项目名称： PKB/AKT1介导的结核杆菌感染及防治的分子机制研究

项目编号： No.30871117

项目类型： 面上项目

立项/批准年度： 2009

项目学科： 金属学与金属工艺

项目作者： 范红

作者单位： 四川大学

项目金额： 31万元

中文摘要： 本课题对PKB/AKT1信号通路在防治结核病的过程进行了研究，为结核病的控制提供了新的思路。先期使用H37Ra感染THP-1细胞，未发现明显差异；接着通过构建ESAT-6蛋白，虽然成功构建了蛋白，但是由于ESAT-6纯化效率较低，无法达到我们实验的结果，且已有相关文献报道相应实验结果，故未再使用。通过复习文献，我们调整思路从体内研究PKB/AKT1在结核病中的关系。 我们的研究发现， PKB/AKT1信号通路及其相关因子基因突变与结核病的发病有关系： PKB/AKT1信号通路关键基因AKT1基因多态性与结核病的发病密切相关，该通路下游免疫炎症因子IL-18，MCP-1、IL-10基因多态性与结核病的发病也相关。基于本研究的思路，我们通过复习文献，对结核病的相关研究进行系统分析，发现PKB/AKT1信号通路下游免疫炎症因子IFN-γ12289;SLC11A1、MCP-1基因是结核病的易感基因。

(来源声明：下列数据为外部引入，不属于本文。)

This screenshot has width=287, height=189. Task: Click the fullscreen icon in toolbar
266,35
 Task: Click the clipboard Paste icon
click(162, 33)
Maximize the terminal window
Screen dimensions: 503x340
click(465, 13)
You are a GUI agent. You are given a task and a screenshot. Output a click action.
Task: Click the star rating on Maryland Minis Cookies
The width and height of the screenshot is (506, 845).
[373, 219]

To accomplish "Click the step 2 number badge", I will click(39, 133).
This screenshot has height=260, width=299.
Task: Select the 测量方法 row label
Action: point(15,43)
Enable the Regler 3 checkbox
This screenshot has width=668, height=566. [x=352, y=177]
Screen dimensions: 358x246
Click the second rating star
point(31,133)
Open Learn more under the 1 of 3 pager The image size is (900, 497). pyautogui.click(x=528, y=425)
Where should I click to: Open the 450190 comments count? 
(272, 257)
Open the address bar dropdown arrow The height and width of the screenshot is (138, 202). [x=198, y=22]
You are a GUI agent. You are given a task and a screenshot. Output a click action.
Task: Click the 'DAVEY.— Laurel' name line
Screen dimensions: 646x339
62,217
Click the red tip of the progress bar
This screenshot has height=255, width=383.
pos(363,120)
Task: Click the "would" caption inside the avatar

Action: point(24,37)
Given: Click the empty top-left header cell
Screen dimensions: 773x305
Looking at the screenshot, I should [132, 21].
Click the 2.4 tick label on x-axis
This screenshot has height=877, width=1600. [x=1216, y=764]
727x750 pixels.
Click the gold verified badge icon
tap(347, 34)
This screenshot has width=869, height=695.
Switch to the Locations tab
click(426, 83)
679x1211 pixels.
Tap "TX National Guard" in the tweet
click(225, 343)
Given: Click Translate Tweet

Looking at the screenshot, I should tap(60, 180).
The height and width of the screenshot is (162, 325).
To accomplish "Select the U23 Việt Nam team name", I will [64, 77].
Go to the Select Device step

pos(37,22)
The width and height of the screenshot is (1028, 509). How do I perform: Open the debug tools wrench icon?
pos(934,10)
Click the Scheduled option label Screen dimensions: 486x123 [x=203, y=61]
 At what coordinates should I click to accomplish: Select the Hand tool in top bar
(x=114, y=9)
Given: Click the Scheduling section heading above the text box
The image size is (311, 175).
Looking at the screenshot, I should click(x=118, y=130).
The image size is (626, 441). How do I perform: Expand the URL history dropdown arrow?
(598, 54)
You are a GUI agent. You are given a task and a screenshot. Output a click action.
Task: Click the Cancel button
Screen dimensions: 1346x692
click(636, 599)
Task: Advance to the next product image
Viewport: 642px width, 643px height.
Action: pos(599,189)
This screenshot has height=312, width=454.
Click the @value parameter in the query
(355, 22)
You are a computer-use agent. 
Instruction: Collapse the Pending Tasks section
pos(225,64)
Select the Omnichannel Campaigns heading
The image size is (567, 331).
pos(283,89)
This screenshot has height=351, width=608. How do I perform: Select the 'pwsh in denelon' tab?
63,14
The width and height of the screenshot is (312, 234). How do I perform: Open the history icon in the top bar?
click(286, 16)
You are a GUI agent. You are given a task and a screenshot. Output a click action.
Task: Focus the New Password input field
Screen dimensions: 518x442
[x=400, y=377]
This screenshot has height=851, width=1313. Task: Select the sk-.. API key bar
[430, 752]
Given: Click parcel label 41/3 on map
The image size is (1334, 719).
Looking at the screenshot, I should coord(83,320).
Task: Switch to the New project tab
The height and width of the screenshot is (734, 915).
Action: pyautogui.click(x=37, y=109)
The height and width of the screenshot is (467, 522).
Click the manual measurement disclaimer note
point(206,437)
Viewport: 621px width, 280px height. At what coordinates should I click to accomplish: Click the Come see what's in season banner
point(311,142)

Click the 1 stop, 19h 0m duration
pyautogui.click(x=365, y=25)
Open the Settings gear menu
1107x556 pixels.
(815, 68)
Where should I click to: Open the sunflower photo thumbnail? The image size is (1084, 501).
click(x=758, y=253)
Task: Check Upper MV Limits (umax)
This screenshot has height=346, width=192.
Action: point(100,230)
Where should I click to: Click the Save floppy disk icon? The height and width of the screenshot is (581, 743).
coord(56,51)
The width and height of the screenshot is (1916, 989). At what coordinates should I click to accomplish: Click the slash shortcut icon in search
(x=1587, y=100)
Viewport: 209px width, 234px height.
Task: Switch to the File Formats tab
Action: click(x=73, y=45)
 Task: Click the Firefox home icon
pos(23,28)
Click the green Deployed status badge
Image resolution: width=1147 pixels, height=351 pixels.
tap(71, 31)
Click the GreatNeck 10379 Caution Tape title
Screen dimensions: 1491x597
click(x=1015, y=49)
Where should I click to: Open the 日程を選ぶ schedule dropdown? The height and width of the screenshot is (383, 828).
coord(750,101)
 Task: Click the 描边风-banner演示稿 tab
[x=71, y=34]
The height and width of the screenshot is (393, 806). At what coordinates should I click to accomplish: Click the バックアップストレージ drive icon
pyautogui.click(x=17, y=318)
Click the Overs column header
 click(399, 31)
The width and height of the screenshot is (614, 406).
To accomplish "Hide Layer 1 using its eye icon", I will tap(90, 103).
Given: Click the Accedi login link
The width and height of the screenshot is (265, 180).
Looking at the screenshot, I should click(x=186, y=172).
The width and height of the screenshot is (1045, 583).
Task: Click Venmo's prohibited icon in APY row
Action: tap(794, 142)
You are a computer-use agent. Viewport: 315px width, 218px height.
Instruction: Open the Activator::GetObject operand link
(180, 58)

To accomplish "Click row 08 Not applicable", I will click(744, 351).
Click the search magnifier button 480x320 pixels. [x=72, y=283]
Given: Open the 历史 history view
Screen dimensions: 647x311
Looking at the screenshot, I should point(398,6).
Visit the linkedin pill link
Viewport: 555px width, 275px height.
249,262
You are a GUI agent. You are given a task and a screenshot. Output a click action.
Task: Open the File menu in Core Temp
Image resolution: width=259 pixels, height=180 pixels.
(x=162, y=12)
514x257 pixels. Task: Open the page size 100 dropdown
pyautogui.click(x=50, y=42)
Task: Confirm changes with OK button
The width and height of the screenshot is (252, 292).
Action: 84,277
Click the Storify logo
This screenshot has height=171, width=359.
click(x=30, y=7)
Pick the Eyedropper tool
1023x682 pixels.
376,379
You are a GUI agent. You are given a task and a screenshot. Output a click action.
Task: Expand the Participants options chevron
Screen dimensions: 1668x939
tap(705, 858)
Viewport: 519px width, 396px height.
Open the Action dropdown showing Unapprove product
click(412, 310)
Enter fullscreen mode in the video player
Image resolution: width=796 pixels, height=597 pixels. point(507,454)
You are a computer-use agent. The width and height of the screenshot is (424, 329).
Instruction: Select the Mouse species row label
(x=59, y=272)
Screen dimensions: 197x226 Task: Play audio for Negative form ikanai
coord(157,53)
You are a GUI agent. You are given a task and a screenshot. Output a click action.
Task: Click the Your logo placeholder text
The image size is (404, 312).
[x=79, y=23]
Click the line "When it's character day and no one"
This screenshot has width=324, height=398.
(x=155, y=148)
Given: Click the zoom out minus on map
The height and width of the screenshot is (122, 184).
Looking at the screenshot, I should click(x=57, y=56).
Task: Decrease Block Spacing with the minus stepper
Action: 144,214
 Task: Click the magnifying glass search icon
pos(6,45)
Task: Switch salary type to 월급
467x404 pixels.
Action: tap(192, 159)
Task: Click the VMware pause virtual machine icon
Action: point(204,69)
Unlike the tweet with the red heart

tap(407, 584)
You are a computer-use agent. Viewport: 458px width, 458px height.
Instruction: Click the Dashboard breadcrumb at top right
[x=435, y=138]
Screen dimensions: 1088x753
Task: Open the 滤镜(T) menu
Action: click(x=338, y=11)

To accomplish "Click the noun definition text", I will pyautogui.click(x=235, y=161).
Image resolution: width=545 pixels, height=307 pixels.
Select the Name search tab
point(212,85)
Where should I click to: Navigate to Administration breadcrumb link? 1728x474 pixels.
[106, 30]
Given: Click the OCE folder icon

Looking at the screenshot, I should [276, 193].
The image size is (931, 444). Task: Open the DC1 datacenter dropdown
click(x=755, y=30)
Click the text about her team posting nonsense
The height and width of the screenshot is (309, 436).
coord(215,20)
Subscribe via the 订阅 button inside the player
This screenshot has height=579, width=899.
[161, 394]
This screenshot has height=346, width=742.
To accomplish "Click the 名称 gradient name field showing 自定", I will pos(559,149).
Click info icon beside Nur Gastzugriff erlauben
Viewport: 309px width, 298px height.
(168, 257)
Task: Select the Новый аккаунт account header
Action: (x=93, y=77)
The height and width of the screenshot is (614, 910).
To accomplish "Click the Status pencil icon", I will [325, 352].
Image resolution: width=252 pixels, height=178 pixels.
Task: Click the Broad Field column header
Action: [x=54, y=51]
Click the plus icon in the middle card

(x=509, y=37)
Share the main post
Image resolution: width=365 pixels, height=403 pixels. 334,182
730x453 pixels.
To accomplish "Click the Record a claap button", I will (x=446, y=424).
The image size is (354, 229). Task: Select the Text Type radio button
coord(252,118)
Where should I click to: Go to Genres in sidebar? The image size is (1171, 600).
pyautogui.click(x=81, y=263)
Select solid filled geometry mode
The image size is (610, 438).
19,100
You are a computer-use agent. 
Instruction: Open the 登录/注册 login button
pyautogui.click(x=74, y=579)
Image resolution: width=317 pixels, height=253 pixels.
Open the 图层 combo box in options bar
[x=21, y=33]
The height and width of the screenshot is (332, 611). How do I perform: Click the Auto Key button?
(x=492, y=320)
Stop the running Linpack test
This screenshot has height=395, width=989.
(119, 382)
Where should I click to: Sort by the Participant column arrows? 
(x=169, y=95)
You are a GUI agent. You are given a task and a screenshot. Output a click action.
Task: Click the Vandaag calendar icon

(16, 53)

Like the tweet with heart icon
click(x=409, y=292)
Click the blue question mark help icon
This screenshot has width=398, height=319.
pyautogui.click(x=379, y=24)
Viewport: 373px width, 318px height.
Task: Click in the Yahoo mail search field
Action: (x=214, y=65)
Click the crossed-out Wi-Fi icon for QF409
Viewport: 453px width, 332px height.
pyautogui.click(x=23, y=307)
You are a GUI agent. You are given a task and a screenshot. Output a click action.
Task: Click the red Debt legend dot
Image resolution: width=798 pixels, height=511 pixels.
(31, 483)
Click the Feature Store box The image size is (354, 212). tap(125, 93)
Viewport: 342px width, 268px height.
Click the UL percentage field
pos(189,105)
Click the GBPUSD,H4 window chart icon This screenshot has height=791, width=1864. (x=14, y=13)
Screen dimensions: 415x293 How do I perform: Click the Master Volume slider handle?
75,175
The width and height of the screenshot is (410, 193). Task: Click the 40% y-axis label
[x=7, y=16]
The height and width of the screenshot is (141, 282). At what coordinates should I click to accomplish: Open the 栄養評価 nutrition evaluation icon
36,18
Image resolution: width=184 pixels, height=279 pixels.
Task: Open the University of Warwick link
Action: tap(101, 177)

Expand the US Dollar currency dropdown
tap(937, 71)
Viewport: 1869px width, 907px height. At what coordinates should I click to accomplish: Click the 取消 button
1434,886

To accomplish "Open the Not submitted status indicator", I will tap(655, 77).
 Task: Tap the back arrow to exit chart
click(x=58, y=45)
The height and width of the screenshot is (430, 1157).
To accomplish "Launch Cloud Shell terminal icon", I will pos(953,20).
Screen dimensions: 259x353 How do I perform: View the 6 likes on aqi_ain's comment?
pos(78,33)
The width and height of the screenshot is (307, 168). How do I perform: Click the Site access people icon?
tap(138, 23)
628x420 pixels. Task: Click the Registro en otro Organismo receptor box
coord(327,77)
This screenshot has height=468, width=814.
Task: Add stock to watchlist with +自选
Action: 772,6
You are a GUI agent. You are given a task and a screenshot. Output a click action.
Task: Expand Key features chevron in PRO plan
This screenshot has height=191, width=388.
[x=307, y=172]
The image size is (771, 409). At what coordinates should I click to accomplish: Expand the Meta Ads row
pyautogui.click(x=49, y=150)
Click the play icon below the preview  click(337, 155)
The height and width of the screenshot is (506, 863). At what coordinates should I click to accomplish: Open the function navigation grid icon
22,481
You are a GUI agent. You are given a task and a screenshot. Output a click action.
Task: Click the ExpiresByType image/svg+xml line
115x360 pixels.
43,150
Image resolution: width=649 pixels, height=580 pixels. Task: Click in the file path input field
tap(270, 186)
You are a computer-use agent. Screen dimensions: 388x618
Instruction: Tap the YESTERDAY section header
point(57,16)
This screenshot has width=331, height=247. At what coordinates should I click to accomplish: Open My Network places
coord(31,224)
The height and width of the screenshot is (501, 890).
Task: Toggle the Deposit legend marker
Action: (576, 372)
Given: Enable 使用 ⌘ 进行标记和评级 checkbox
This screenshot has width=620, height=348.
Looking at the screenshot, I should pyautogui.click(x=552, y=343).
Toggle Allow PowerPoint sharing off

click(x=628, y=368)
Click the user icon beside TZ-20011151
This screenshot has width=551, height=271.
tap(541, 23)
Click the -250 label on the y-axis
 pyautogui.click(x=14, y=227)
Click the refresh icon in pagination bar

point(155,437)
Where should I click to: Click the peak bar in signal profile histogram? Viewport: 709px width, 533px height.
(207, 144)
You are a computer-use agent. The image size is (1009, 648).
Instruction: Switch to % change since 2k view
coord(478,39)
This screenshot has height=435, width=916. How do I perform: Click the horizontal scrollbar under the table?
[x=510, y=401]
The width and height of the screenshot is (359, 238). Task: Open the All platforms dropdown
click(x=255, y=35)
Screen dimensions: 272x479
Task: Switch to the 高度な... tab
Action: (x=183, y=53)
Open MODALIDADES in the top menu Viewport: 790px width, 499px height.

本研究的结果为结核病的防治提供了新的理论依据，PKB/AKT1信号通过及其关键因子AKT1可能成为结核病防治的靶点。

中文关键词： 结核；PKB/AKT1；通路；靶点

英文摘要： In this project, due to biological safety limitation of the laboratory, we first infected THP-1 cell with H37Ra, and investigated the association between the AKT1 pathways with H37Ra. However, we didn’ found significant difference. Then we constructed the protein ESAT-6 and were aimed to use that protein to stimulus the THP-1 cell. Although we succeed to construct it, however, we didn’ purify it easy to use to stimulus the THP-1 cell. In addition, there is a same results used the ESAT-6 and THP-1 cell. So we reviewed the researches and change our mind. Then we analyzed the PKB/AKT1 pathways in vivo. Our results showed that the genetic variants of the PKB/AKT1 pathways genes were significant associated with the risk of TB. The genetic variant in AKT1 gene is significant associated with increased risk of TB. In addition to AKT1 gene, some inflammatory genes such as IL-18, il-10 and MCP-1 were also associated with the risk of TB. Based the research way of the project, we reviewed all genetic variants of TB, and found the IFN-r, SLC11A1 and MCP-1 genes were the TB susceptible genes. In summary, in this project we found the PKB/AKT1 pathway is associated with TB, and AKT1 may be took as a genetic target for the treatment of TB.

英文关键词： tuberculosis；PKB/AKT1；pathway；target